Western New York Personal Injury Law Blog

New York’s Wrongful Death Law Is Unfair and Out of Touch

New York is one of only a handful of states with a wrongful death statute that does not allow recovery for the suffering caused to family members over the tragic loss of their loved one.  Nor does it compensate them for certain other kinds of non-economic damages.

In New York, under current law, compensation for the wrongful death of a loved one is largely limited to financial losses rather than emotional ones suffered by the family.  Family members can also seek damages for their loved one’s pain and suffering prior to death.  For example, maybe someone survived the immediate aftermath of an accident but eventually succumbed to their injuries.  Their estate can then seek damages for any conscious pain they can prove was experienced prior to death.

Perhaps the most tragic illustration of how unjust the current law is when you have the death of a minor child caused by the negligence of another, such as a drunk driver.  Assuming the child was killed instantly, there would be no conscious pain and suffering and since they were not employed and supporting anyone, there would technically be no economic loss.  Thus, under a strict interpretation of current New York Law, for the most grievous suffering and loss a parent could ever have, they would be entitled to nothing, and the defendant would have no civil responsibility.  Not only is this utterly unfair to the parents, but it is also terrible public policy, because it works contrary to fundamental social goals of safety and accountability.
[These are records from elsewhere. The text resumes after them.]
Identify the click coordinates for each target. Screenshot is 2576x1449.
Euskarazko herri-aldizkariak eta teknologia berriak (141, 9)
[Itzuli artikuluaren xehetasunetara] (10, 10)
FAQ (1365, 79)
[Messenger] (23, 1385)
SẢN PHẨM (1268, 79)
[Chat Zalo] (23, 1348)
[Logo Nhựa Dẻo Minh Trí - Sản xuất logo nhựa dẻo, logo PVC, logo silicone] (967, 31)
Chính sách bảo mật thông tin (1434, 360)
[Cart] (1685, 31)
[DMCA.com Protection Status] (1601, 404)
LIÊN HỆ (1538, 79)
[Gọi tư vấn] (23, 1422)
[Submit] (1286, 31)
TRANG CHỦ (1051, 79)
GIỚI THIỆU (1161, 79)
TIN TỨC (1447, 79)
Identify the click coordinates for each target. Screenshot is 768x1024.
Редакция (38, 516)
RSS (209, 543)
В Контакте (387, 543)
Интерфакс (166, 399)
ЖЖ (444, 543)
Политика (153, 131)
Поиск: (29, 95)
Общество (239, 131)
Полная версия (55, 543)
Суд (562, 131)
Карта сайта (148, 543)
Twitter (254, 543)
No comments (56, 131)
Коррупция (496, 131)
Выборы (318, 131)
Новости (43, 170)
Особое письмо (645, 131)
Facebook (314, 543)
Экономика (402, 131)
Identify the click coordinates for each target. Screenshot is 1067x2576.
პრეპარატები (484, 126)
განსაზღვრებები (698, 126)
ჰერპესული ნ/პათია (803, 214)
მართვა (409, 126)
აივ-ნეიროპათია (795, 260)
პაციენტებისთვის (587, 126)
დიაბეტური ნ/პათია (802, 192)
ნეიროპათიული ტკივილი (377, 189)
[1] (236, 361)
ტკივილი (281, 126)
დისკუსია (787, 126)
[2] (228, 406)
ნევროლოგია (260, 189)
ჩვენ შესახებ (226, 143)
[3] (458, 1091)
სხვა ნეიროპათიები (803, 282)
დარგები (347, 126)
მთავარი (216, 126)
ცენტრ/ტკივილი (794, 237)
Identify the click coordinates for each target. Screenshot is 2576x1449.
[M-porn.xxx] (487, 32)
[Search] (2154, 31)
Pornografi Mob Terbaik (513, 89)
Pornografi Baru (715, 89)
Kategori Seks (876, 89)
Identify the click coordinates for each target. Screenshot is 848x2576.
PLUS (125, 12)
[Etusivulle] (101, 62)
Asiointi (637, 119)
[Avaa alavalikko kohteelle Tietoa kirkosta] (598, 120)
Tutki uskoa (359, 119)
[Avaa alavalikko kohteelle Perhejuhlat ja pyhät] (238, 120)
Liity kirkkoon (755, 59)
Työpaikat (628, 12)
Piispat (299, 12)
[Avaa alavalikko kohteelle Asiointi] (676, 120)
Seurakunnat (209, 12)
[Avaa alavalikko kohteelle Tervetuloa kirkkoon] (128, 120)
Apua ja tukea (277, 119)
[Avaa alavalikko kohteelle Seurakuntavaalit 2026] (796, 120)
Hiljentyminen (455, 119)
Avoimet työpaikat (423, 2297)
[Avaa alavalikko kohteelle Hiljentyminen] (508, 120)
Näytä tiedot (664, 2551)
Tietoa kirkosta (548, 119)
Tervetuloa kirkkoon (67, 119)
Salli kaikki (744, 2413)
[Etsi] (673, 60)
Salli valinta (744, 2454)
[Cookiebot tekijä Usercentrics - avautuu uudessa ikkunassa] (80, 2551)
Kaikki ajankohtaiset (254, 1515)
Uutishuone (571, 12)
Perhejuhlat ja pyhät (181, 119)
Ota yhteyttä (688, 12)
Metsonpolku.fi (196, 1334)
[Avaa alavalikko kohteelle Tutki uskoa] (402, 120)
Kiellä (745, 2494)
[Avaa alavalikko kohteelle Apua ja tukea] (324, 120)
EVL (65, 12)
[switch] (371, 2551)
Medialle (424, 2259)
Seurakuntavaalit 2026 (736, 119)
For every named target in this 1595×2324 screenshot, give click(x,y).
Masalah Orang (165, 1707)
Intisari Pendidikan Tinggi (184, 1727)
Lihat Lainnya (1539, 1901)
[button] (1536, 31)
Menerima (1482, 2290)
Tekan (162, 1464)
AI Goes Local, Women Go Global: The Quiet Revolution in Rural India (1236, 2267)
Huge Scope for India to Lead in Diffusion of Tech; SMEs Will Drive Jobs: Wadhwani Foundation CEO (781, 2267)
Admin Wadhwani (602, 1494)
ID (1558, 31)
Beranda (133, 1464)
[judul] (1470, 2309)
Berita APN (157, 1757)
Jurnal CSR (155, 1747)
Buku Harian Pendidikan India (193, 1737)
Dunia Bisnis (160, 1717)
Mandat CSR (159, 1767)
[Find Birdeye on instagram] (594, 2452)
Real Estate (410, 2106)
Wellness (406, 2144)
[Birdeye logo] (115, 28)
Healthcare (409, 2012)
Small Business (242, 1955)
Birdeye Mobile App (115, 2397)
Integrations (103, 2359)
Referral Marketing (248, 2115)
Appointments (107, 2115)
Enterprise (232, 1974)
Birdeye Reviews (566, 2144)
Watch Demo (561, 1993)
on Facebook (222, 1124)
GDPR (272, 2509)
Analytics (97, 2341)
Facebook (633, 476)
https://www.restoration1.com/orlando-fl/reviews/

Only New York’s state government can change the law to bring New York in line with most other states and recognize the full range of losses for a family when a loved one is killed.  If you have lost a family member due to someone else’s negligence, you know that only considering their pain and what they contributed economically doesn’t begin to address the enormity of the loss.  Let your state representatives know that this illogical and unfair law needs to be changed.